Je suis végétarien depuis pas mal de temps maintenant, c'est un choix éthique sur lequel je vais pas m'étendre ici (d'autres le font mieux que moi) mais si ca vous intéresse on en débattra autour d'une bière ou ce que vous prendrez.
Je sais qu'il est possible d'élever un enfant avec un régime végétarien. (Ah oui les végétarien(ne)s ne mangent pas que de la salade et des carottes...) J'y crois dur comme fer malgré les avis de certains scientifiques qui doivent avoir des actions dans le cours du steak bovin ou du nugget de gallinacé.
Je décide pour mon gamin qu'il ne recevra pas dans son éducation l'éveil à la viande et au poisson. Pourtant le code de l'alimentation en vigueur a plus pris du coté chasseur que du côté cueilleur de notre passé paléolithique.
En faisant cela je sais qu'il sera montré du doigt, qu'il suscitera un certains nombre d'interrogations. Je pense à la cantine, aux parents des autres enfants quand il sera invité à un goûter (il y a toujours des chances qu'un bout de saucisson traîne).Qu'il n'évitera pas les jugements et j'ai peur pour la construction psychique du gosse dans une société qui n'est en fait pas prête à accepter la différence. (Je vous épargne ici l'héritage culinaire de la France, ses traditions, ses valeurs qui fait que le végétarisme à plus de mal à percer-perçu bizarrement aussi- que dans d'autres pays)
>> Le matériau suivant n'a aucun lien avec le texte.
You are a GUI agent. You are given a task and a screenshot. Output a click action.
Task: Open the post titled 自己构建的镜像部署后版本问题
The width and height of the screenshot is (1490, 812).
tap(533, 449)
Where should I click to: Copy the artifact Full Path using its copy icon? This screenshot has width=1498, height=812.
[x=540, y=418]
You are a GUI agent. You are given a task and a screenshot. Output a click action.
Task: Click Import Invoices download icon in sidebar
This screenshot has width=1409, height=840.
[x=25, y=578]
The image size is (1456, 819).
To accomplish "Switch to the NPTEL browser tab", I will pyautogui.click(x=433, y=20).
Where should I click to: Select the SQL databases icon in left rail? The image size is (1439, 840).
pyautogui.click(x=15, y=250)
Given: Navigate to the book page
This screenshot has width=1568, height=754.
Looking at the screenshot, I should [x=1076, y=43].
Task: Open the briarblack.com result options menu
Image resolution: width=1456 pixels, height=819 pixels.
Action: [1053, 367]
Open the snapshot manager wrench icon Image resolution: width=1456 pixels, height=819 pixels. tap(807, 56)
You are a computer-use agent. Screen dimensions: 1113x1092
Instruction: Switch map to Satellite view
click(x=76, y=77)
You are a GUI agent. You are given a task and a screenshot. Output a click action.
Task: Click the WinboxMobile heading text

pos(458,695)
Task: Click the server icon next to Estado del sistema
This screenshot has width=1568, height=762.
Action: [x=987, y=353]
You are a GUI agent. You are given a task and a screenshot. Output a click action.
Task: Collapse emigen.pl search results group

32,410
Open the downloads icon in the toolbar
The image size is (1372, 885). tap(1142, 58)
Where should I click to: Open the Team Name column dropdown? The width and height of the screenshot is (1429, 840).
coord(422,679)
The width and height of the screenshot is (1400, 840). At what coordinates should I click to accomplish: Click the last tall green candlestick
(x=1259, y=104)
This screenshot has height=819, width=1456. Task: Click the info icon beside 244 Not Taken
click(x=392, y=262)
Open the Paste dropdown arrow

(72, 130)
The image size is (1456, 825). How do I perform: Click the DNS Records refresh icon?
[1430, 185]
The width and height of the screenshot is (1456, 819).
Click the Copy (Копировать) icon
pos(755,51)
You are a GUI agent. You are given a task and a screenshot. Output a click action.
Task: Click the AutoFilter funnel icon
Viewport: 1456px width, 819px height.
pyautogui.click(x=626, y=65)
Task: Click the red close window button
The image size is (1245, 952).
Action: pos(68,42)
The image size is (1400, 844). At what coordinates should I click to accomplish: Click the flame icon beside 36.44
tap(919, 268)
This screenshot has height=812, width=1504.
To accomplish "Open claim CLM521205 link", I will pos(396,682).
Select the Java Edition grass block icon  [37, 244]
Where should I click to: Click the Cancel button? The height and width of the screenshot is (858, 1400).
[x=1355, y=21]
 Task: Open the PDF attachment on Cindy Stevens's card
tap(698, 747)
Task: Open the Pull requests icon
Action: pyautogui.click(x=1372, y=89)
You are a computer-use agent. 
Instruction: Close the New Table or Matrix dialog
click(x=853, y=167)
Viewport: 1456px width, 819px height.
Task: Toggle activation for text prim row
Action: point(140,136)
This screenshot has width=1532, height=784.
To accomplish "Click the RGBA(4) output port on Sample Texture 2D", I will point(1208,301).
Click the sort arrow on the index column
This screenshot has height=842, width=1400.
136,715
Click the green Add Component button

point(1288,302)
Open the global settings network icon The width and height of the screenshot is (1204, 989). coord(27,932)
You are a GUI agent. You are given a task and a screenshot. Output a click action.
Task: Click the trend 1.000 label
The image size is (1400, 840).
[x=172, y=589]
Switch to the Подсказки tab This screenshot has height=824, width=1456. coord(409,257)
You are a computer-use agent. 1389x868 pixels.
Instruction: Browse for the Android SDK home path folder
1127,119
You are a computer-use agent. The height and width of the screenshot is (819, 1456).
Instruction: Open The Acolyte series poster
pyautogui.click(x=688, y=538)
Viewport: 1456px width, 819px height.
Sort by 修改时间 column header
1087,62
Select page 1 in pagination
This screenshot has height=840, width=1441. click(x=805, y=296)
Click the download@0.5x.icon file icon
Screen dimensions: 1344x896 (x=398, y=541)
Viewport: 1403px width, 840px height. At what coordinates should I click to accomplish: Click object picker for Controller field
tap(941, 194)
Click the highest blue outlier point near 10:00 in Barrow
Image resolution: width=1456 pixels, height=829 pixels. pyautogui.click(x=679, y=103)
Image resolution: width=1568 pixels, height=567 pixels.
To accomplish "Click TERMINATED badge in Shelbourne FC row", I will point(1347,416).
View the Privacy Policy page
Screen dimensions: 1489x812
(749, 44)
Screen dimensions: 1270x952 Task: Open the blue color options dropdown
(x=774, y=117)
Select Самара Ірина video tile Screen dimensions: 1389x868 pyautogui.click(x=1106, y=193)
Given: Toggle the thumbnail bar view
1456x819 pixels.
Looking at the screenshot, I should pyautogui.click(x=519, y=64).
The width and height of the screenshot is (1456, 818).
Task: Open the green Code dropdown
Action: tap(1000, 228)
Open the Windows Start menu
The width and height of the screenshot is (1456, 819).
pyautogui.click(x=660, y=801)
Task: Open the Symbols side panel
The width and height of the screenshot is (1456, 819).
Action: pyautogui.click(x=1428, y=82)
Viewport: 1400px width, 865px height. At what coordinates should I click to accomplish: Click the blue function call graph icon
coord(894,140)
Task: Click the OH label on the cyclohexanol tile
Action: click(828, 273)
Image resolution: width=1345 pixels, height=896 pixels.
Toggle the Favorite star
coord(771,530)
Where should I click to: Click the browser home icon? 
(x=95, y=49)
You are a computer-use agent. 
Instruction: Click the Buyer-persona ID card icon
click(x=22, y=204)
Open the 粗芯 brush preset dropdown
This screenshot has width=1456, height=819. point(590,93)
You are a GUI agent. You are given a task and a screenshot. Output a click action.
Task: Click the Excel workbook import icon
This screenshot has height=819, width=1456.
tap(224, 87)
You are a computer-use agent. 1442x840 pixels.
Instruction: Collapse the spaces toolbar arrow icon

Je me dis aussi que j'impose quelque chose à mon gamin alors qu'il n'est pas encore apte à réfléchir à tout ca.
C'est la guerre dans ma tête hein! Et donc mon coté végétarien convaincu et probablement définitif s'insurge face à la réalité du modèle imposé. Pourquoi n'en serait il pas autrement? Pourquoi ne pourrait il pas grandir végétarien alors que c'est bon pour lui? (Mais c'est moi qui décide que c'est bon pour lui, parce que c'est bon pour moi).
Reste un carcan difficilement franchissable, celui de l'avancée du végétarisme dans la conscience collective. Ca avance mais cela reste marginal (si je vais au restaurant je sais que neuf sur dix, ca sera cuisine du monde)
Reste un carcan difficilement franchissable, celui de l'avancée du végétarisme dans la conscience collective. Ca avance mais cela reste marginal (si je vais au restaurant je sais que neuf sur dix, ca sera cuisine du monde)
Dans tous les cas, il est nécessaire de communiquer, d'expliquer et de développer la conscience de l'enfant.
La question sur le sujet reste ouverte.
Pour ceux que ca n'a pas intéressé voila deux remarques plutôt recevables:
-Personne ne réagit, mais comment expliquez vous que le valse n°2 de Chostakovitch ai été utilisée pour une compagnie d'assurance ou je sais plus trop quoi avec diffusion publicitaire à outrance. Mais merde comment se fait il qu'on laisse faire des choses pareil? Ca devrait au moins être écrit en gros au début de la pub:
Chostakovitch prenez note les enfants.
-Comment pleurer les pertes monumentales de l'industrie du disque quand on laisse à la portée de tout le monde le nouveau disque de Nolwen Leroy? Et puis qui lui a dit que chanter en breton était une bonne idée? Il ne faut donc pas s'étonner.
Je vous laisse à vos propres questions. On est plein d'angoisses, on est plein de blessures, personne n'y échappe.